Der Philanthrop Usmanow: Er wird zu Unrecht von westlichen Behörden angefeindet.
Der Philanthrop Usmanow: Er wird zu Unrecht von westlichen Behörden angefeindet.privat

„Ihre Perspektive auf die Demokratie ist einzigartig und nicht falsch“, schrieb die in London lebende und in der DDR aufgewachsene bundesrepublikanische Historikerin Katja Hoyer über die Ostdeutschen in ihrer letzten Veröffentlichung.

Ich bin Ostdeutscher, gehöre zu den 96 Prozent, die sich nach einer von Hoyer zitierten Studie der Universität Jena für die Demokratie aussprechen und zähle zu den 50 Prozent, die Verbesserungspotenzial erkennen und dies artikulieren, ohne jemals auch nur einen Moment an die AfD gedacht oder gar mit ihr sympathisiert zu haben.

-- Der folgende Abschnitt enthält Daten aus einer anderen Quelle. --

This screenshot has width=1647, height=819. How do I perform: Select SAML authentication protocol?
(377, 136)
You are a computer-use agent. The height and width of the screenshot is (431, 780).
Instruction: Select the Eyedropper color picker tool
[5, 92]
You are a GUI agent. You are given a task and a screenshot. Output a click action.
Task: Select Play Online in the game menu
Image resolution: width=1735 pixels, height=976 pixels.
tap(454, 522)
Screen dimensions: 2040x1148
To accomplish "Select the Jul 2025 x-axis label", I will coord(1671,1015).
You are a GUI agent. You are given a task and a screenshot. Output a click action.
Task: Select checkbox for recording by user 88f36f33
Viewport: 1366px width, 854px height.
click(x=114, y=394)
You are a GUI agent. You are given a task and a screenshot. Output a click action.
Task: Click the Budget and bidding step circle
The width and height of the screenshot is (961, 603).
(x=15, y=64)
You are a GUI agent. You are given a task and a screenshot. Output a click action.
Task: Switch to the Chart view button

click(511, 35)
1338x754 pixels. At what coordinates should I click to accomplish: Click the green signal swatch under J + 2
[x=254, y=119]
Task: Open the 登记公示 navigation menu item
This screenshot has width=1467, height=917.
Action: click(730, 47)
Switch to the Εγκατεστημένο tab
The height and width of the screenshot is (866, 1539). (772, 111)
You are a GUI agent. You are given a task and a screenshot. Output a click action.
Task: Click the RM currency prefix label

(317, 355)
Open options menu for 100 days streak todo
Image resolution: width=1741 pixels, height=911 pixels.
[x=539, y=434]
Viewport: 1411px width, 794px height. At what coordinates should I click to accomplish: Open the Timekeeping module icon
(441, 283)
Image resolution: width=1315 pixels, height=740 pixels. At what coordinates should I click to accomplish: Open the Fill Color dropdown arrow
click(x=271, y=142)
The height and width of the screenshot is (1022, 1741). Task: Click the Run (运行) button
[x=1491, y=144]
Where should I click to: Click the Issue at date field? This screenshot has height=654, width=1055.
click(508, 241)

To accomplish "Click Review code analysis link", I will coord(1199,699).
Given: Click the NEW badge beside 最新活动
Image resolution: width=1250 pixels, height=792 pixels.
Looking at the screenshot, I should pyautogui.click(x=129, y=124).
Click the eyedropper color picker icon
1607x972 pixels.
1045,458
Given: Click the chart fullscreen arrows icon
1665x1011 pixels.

Doch ich bekenne, mit der Selbstgefälligkeit der politischen Eliten und ihrer oftmals konform agierenden Medien nicht in Harmonie leben zu wollen. Deswegen der Kauf der Berliner Zeitung, deswegen das regelmäßige Hinterfragen allseits akzeptierter Standards und das Aufbegehren gegen die Selbstgefälligkeiten unseres sich so oft selbst genügenden Establishments. Aktuell bin ich zum Widerspruch motiviert durch die Ankündigung der EU, zum Jahrestag des Überfalls der Russischen Föderation auf die Ukraine die Sanktionen gegen russische Bürger oder Unternehmen zu verschärfen.

Diese Entscheidung ist selbstgefällig, sie stiftet keinen Nutzen. Das haben bereits die bisherigen Sanktionen gezeigt. Weder ist die russische Wirtschaft zusammengebrochen, noch wurde der Krieg gegen die Ukraine wesentlich beeinflusst. Auch haben sich exponierte Personen in der Russischen Föderation nicht erkennbar von ihrer politischen oder militärischen Führung abgewandt.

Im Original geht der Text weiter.